> **Directions for this task**
Using the data below, copy out all lines with the word "computer".

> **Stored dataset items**
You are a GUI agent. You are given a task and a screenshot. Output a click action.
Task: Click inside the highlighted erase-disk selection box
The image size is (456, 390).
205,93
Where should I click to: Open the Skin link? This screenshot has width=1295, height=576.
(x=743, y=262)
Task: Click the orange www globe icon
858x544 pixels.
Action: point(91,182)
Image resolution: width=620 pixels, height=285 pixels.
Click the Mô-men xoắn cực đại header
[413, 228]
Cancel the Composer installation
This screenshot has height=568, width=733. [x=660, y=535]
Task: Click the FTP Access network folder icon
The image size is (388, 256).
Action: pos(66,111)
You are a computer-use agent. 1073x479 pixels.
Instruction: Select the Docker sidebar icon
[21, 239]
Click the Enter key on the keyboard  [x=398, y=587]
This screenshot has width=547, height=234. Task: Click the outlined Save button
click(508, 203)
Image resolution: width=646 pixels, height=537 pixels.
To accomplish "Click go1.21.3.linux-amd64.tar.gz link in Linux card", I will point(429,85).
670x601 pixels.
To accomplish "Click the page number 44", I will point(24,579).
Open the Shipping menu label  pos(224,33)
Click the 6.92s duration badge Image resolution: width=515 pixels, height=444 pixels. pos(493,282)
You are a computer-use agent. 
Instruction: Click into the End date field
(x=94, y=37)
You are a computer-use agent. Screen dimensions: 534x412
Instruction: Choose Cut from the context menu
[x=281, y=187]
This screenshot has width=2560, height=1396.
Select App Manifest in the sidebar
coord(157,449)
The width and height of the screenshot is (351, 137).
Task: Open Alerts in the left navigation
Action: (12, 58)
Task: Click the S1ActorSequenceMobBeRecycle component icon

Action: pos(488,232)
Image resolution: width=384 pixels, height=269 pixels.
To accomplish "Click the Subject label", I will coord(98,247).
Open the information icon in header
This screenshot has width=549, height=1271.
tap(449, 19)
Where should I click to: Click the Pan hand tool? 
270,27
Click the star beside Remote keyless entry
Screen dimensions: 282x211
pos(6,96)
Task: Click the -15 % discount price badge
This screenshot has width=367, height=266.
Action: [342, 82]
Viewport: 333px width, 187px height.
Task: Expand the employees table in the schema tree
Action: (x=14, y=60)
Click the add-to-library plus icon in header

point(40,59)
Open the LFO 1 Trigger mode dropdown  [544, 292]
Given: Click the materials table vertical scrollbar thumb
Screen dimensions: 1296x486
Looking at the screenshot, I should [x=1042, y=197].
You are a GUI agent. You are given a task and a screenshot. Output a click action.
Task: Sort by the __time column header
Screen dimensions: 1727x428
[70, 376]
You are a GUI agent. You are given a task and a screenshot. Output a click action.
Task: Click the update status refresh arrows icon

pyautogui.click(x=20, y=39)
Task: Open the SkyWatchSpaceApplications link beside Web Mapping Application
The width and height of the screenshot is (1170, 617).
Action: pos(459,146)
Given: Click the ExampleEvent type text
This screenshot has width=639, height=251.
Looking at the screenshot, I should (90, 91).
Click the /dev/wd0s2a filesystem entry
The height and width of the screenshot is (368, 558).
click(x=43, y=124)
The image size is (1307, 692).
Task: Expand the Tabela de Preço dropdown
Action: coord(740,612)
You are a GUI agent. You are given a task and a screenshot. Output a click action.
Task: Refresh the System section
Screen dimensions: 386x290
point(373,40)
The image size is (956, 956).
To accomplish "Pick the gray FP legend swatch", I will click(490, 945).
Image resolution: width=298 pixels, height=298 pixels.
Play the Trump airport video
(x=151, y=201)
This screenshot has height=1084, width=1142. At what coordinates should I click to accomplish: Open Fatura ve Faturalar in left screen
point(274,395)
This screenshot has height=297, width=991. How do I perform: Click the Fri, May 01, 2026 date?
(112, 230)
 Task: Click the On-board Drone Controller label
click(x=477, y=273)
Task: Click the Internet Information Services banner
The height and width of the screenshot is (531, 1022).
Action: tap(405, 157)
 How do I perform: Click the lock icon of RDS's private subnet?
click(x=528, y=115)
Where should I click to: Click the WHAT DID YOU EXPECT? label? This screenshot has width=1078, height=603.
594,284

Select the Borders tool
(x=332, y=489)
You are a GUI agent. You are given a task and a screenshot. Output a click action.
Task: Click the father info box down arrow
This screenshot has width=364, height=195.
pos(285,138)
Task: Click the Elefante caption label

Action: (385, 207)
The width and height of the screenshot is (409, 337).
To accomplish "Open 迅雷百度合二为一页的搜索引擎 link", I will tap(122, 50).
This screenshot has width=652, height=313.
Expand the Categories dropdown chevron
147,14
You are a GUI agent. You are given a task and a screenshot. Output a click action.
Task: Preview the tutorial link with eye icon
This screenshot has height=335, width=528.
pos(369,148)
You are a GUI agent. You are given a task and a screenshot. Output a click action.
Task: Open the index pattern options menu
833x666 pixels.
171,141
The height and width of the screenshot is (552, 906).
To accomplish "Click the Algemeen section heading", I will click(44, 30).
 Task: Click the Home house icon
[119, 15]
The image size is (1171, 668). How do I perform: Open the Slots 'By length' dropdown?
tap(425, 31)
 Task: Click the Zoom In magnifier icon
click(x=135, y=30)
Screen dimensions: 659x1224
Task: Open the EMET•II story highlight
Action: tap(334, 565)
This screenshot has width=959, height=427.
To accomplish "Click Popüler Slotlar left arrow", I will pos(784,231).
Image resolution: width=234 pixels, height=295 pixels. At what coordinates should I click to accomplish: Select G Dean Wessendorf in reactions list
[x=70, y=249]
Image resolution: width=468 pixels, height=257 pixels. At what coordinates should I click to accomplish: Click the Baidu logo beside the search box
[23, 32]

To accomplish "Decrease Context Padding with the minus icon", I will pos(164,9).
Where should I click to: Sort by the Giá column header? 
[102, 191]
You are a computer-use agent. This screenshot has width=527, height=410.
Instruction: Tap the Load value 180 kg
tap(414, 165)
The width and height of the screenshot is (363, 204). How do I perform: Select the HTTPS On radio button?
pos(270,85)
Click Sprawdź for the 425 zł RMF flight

> **Final answer**
You are a computer-use agent. 1073x479 pixels.
You are a computer-use agent. 
You are a computer-use agent. Screen dimensions: 534x412
You are a computer-use agent. This screenshot has width=527, height=410.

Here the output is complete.